═════ 本文抜粋
三無主義

 ~ディスパレートな日々~   耶馬英彦

取り締まり強化

2006年09月30日 | 政治・社会・会社

 坐骨神経痛がひどく痛むときなど、自転車があると便利がいいかもしれないと思います。特にスーパーに食料を買いに行くときなど、行きは特に問題ないのですが、スーパーの中で品物を見ていると頭の中であれこれ献立を考えたりしているうちにどうしても滞在時間が長くなってきます。やっと会計を済ませて品物を袋に詰めて外に出ると、買い物の最中には忘れていた神経痛がどっと来てしかも荷物の負荷がかかって余計に痛みます。そういうとき自転車があると楽だろうなと思うんですが、東京の駐輪事情を見ていると買うのをためらってしまいます。
 公務員の飲酒運転が相次いだせいで取締りが厳しくなっているしそれは自転車も例外ではないそうです。もちろん厳しく取り締まってくれるのは大いにいいことで、それで事故が少なくなったり駅前の歩道が広くなったりして歩きやすくなるのは神経痛持ちにとって喜ばしいことです。しかし自転車を使う人にとっては、タバコを吸う人が肩身の狭い思いをするようになって吸う場所に苦労するようになったように、止める場所に苦労することになります。変な場所に止めると一発で持って行かれて罰金と場合によっては前科までつきます。
══════════
指示 1
本文抜粋によると、スーパーで会計を済ませて外に出たとき、筆者の痛みが増すのはなぜですか。1～3文で説明してください。
指示 2
本文抜粋では、自転車を変な場所に止めるとどうなると述べていますか。
指示 3
本文抜粋の「そういうとき自転車があると楽だろうなと思うんですが、東京の駐輪事情を見ていると買うのをためらってしまいます。」を英語に訳してください。
═════ 提供された行
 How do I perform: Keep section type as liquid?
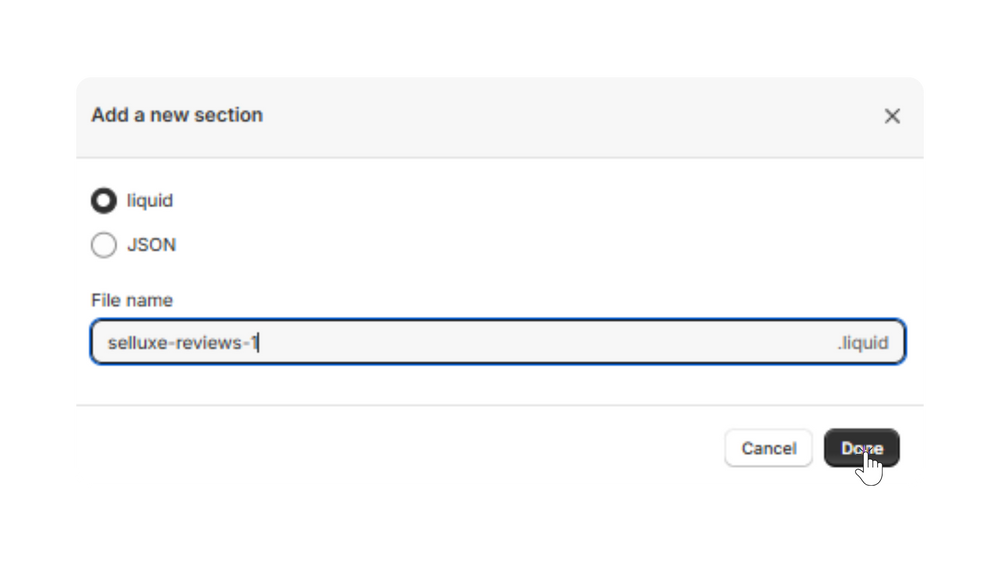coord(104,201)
══════════
═════ 提供された行
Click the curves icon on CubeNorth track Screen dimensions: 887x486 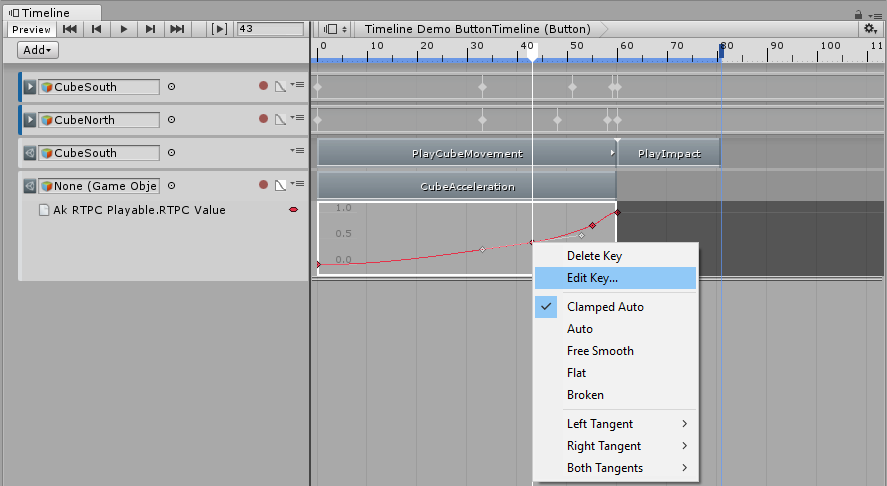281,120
══════════
最終結果 1
品物を見ながら献立を考えているうちに、スーパーでの滞在時間が長くなるからです。外に出ると、買い物中は忘れていた神経痛が一気に来ます。さらに荷物の負荷もかかるため、余計に痛みます。

最終結果 2
一発で持って行かれ、罰金が科され、場合によっては前科までつきます。

最終結果 3
At times like that, I think having a bicycle would make things easier, but when I look at the bicycle parking situation in Tokyo, I hesitate to buy one.